*** Provided records Section Begins ***

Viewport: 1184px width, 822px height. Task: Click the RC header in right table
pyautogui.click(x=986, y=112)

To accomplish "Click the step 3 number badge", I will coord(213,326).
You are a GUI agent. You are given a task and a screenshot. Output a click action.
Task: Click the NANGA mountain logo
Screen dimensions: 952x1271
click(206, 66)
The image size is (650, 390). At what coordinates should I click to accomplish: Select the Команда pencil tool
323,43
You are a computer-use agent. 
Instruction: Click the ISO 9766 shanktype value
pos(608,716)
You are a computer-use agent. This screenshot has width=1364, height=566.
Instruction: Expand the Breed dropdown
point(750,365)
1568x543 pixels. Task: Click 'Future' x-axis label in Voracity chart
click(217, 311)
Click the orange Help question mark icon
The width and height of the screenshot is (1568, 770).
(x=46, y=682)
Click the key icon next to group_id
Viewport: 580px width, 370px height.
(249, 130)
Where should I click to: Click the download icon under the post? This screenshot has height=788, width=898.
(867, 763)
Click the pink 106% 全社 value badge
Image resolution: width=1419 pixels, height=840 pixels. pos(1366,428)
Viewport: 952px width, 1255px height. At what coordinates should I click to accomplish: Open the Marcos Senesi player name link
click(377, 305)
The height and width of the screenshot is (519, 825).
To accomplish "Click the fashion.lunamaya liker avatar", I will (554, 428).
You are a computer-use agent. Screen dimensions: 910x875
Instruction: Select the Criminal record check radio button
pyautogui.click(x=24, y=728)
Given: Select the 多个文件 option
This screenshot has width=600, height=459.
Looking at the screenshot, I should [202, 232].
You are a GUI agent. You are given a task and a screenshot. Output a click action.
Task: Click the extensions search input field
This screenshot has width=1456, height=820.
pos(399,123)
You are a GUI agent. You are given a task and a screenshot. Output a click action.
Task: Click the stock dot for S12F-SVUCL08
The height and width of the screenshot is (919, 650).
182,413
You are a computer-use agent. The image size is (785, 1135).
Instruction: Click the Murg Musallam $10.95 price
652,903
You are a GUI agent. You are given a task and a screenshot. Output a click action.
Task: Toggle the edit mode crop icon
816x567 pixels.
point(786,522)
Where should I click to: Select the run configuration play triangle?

*** Provided records Section Ends ***

(Work to be completed) Nothing but the exact lines from the start of the material through the line holding "Task: Click the NANGA mountain logo", both included, belongs in the answer.

(Solution to this problem)
Viewport: 1184px width, 822px height. Task: Click the RC header in right table
pyautogui.click(x=986, y=112)

To accomplish "Click the step 3 number badge", I will coord(213,326).
You are a GUI agent. You are given a task and a screenshot. Output a click action.
Task: Click the NANGA mountain logo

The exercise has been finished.